Korea’s fair trade chief, Joh Sung-wook, has cast doubt on the planned merger between Korean Air (KE, Seoul Incheon) and Asiana Airlines (OZ, Seoul Incheon), suggesting that there are serious monopoly concerns and that a solution to these must be found or the deal may fail, local media reported.

At an annual parliamentary review of the Fair Trade Commission’s work on October 5, Joh warned that a combination of the country’s two biggest airline groups is likely to restrict competition, “so we need to look at it in more depth.”

She added: “We have decided to start negotiating with them. The FTC will prepare an evaluation report after listening to the economic analysis of the FTC and the opinions of witnesses and experts. If there is a restriction to competition, we will discuss what measures can be taken to alleviate it.”

She said that the antitrust regulator’s review of the merger would wrap up no later than the end of this year, given the significance of the deal to the economy.

“The reason why the Fair Trade Commission has not already taken action is that there may be conflicts with measures from other countries’ competition authorities,” she explained.

Earlier this year, Korean Air reported the proposed acquisition of a 63.9% stake in Asiana by Korean Air’s conglomerate parent Hanjin Group - also including a possible merger of their low-cost subsidiaries Air Busan, Air Seoul, and Jin Air - to the commission and to a number of competition regulators in countries the two carriers fly to.
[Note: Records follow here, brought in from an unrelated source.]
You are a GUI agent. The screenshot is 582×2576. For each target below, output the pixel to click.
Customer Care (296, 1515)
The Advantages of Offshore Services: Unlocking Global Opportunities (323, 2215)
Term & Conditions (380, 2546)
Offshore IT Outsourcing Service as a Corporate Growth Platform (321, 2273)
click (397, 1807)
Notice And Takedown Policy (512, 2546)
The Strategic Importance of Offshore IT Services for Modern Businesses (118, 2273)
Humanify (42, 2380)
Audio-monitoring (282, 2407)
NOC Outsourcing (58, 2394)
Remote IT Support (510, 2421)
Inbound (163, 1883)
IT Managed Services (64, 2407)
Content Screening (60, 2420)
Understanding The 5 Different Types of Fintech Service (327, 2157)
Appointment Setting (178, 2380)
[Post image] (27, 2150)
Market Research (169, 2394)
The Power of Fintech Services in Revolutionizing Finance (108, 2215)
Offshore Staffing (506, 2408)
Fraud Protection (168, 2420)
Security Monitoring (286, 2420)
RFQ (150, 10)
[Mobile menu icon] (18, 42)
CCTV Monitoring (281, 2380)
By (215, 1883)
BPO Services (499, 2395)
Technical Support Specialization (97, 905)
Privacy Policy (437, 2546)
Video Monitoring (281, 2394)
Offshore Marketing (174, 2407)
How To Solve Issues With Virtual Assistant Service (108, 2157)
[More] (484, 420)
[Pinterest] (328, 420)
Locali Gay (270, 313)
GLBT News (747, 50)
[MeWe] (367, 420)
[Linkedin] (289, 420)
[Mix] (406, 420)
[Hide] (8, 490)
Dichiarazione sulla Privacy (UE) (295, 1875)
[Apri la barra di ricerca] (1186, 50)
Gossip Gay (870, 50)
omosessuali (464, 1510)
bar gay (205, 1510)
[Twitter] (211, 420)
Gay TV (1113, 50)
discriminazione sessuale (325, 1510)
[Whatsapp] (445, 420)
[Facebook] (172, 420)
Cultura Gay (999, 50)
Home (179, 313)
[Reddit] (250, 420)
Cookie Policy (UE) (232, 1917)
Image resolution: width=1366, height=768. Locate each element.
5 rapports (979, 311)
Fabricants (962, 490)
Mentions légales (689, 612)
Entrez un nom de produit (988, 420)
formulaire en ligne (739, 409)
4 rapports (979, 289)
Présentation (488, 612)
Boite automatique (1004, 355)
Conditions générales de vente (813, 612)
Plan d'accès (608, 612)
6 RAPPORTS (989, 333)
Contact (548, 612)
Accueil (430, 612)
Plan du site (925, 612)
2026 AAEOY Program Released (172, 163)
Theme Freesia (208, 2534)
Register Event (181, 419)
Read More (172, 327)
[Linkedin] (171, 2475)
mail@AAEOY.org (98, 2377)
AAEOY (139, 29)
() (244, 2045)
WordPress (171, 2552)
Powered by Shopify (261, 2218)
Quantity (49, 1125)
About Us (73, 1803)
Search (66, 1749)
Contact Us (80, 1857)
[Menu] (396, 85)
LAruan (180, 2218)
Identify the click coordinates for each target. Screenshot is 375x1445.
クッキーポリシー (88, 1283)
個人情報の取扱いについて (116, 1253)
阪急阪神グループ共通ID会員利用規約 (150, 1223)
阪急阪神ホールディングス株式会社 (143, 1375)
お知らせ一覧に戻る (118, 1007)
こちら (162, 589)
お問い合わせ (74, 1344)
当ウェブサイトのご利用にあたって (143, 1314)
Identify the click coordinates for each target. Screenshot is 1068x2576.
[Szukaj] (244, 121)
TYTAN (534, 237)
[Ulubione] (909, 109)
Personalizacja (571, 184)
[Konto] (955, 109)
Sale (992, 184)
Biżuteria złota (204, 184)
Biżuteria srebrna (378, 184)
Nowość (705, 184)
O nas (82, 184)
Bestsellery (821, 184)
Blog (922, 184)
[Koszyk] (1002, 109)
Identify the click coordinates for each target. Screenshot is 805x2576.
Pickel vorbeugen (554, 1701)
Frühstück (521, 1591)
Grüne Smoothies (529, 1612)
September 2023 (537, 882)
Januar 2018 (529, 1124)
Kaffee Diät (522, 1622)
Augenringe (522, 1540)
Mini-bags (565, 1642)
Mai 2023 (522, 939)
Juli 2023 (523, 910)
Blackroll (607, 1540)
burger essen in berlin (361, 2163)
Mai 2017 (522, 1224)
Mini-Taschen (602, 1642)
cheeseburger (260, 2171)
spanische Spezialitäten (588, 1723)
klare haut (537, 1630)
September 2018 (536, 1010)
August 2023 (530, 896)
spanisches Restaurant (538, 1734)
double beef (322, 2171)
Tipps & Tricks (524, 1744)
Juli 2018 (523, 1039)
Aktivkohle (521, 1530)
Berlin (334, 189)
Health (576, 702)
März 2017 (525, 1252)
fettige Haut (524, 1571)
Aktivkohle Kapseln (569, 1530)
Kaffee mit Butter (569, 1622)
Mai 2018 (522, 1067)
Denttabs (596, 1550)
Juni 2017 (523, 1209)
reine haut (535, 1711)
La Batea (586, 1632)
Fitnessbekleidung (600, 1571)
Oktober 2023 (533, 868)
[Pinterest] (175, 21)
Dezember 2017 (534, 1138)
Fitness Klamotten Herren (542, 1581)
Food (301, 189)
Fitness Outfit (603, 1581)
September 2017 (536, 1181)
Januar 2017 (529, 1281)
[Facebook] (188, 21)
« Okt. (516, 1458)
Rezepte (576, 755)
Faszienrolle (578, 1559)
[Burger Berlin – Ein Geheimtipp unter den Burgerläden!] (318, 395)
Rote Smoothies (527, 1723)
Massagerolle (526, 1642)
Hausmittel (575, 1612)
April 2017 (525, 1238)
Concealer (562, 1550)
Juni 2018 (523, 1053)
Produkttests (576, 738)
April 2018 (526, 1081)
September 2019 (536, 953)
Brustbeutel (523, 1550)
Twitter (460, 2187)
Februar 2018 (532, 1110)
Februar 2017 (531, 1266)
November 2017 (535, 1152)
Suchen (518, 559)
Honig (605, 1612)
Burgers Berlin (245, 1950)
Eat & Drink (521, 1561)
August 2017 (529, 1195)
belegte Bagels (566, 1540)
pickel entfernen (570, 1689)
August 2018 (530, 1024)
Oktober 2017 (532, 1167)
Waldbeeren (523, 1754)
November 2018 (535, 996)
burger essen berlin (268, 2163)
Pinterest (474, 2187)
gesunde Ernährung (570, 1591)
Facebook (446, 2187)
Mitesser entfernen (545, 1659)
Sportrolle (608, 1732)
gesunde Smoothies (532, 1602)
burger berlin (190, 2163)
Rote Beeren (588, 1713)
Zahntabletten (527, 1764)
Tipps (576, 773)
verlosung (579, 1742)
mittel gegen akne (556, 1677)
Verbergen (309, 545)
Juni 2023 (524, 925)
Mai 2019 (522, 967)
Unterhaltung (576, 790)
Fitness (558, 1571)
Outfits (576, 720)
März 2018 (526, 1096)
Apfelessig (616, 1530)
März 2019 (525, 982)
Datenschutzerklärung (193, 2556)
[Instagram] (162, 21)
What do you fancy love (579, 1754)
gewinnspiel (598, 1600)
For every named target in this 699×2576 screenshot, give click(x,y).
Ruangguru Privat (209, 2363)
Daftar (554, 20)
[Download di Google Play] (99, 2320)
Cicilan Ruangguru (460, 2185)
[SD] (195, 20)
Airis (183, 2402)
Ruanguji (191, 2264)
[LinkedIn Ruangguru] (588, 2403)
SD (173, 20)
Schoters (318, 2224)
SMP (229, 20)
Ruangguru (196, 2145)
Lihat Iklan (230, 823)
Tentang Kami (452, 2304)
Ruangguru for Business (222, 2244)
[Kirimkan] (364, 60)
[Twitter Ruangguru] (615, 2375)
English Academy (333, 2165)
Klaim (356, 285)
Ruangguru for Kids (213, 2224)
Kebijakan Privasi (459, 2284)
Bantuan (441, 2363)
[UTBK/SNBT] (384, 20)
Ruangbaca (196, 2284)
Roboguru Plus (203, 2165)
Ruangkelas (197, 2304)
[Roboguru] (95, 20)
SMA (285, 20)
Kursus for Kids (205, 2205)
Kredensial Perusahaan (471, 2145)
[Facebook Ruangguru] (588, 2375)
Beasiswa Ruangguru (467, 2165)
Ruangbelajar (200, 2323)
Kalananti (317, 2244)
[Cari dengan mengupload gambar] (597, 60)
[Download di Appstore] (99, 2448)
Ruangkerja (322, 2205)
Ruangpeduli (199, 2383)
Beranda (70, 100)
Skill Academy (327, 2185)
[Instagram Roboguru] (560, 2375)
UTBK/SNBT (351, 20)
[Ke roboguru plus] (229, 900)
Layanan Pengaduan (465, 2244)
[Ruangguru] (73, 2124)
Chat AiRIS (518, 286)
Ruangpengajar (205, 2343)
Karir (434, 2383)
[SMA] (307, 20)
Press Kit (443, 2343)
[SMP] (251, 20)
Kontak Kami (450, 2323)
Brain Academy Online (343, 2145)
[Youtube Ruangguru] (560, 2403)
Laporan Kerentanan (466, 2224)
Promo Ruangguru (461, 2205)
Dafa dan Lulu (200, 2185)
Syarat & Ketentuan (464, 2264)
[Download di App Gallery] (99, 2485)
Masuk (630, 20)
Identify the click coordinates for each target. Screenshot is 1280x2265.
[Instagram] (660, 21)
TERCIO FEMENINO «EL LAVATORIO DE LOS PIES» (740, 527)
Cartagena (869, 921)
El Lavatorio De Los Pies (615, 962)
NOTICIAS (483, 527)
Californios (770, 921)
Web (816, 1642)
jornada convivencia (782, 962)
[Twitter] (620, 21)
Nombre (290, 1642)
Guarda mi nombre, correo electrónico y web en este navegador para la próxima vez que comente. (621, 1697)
So far, it has been approved in countries such as Malaysia, the Philippines, Taiwan, Thailand, and Turkey, but other probes are still ongoing, including those in Korea and key markets such as the European Union, Japan, and the United States. Because of this, the complete merger is not expected to happen until late 2024, even though the financial consolidation of the firms could occur as early as next year.